09:02Est-ce que vous êtes un groupe qui offre une contre-proposition aux médias de Vincent
09:06Bolloré ? On y revient à Vincent Bolloré, vous êtes face à face, lui le JDD, vous
09:10la tribune, lui CNews, vous BFM TV, vous êtes des concurrentes directes, vous êtes en frontale
09:15sur plusieurs segments médiatiques.
09:16Ce n'est pas comme ça que je le vois, moi je trouve au contraire, ça donne la possibilité
09:20aux téléspectateurs d'avoir le choix et c'est ça qui est important dans un pays
09:24comme la France, c'est d'avoir un choix, exactement.

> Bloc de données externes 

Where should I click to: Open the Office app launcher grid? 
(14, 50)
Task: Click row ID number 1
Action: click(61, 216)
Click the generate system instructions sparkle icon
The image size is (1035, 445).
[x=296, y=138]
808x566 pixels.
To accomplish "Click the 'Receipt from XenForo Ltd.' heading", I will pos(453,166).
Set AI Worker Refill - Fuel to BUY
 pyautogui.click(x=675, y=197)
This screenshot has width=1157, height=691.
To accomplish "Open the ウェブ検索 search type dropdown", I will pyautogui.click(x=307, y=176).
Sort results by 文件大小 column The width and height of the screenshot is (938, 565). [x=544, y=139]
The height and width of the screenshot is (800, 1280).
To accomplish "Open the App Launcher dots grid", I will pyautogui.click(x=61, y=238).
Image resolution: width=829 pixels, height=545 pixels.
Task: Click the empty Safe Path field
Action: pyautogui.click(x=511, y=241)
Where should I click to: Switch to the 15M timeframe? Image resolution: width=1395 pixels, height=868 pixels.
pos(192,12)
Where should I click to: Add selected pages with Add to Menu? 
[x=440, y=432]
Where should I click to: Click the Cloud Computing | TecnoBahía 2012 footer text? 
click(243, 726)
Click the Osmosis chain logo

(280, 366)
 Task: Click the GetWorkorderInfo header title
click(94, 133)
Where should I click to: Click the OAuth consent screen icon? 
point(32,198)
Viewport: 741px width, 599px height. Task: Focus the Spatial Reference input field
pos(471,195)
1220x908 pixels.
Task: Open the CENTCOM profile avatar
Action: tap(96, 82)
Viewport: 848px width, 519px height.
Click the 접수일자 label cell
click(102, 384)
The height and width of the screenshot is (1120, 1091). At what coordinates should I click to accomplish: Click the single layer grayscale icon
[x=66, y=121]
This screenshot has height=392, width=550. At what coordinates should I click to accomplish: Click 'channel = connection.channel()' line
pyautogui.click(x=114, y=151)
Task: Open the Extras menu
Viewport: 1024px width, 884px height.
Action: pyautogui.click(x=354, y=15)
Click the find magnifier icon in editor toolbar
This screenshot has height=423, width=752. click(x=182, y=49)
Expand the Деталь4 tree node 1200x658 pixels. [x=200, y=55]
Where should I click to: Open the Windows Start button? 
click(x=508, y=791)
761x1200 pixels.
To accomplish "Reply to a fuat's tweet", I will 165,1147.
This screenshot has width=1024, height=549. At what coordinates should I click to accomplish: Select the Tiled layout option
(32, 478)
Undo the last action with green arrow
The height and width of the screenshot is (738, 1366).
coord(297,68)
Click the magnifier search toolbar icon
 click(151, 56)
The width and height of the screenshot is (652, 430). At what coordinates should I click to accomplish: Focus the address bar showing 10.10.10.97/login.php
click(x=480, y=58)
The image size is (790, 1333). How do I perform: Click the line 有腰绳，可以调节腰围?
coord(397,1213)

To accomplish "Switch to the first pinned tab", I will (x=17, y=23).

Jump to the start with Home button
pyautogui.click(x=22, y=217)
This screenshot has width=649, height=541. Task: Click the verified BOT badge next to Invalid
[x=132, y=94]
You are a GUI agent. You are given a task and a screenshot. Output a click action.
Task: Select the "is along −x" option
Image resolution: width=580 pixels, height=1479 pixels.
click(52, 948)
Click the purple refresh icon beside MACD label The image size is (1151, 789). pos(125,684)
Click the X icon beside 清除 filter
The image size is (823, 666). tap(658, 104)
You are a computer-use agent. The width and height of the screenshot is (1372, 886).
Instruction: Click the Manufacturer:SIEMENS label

09:26D'accord, donc vous défendez une ligne politique qui n'est pas celle des médias
09:29de Vincent Bolloré ? Je suis dans la nuance, à nouveau je ne défends pas, je ne suis
09:33pas pour ou contre, je trouve que le positionnement aujourd'hui de la division média du groupe
09:40CMA-CGM est nuancé, elle donne la possibilité de voir les choses de manière un peu pluraliste.
09:45C'est une ligne macroniste ? C'est une ligne de CMA-CGM.
09:48Merci, Rodolphe Saadet.
09:50Je vous en prie.
09:51Et merci Sonia De Villers, 7h59.